[Saved entries]
****************************************
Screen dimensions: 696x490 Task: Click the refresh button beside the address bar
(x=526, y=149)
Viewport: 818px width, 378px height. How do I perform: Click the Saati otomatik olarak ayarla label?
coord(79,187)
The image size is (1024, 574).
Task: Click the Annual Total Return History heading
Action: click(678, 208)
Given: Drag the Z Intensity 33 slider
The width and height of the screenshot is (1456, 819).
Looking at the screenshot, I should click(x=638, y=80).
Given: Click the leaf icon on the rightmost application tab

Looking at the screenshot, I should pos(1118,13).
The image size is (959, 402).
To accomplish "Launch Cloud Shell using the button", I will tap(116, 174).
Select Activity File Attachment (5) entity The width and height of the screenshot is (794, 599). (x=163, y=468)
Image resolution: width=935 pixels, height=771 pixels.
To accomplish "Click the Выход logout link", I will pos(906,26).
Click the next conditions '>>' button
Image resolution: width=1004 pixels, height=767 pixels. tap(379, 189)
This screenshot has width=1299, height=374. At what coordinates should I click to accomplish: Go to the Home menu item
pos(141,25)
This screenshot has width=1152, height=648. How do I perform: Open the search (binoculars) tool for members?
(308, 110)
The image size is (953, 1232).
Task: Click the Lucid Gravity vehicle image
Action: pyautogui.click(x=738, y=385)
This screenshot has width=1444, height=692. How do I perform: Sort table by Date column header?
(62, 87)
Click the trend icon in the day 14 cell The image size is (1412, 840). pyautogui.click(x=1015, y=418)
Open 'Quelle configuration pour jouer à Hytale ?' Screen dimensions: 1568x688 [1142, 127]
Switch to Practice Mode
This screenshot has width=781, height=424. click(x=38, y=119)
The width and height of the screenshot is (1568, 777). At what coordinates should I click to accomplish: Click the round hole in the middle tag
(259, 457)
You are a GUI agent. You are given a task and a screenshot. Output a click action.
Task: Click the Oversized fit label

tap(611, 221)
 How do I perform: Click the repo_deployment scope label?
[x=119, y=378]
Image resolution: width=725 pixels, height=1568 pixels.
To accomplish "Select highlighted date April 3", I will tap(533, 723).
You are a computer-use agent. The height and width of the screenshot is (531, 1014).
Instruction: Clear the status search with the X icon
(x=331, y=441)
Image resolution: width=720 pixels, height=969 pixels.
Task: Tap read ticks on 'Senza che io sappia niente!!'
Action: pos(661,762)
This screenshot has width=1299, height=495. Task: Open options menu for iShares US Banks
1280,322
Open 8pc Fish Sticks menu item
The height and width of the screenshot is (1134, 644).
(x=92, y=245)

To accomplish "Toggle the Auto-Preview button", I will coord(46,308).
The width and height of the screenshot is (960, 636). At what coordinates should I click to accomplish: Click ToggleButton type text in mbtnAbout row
****************************************
**YOUR GOAL**. Go through the entries above and copy out every line that includes the word "Select".

**WRITTEN ANSWER**.
Select Activity File Attachment (5) entity The width and height of the screenshot is (794, 599). (x=163, y=468)
To accomplish "Select highlighted date April 3", I will tap(533, 723).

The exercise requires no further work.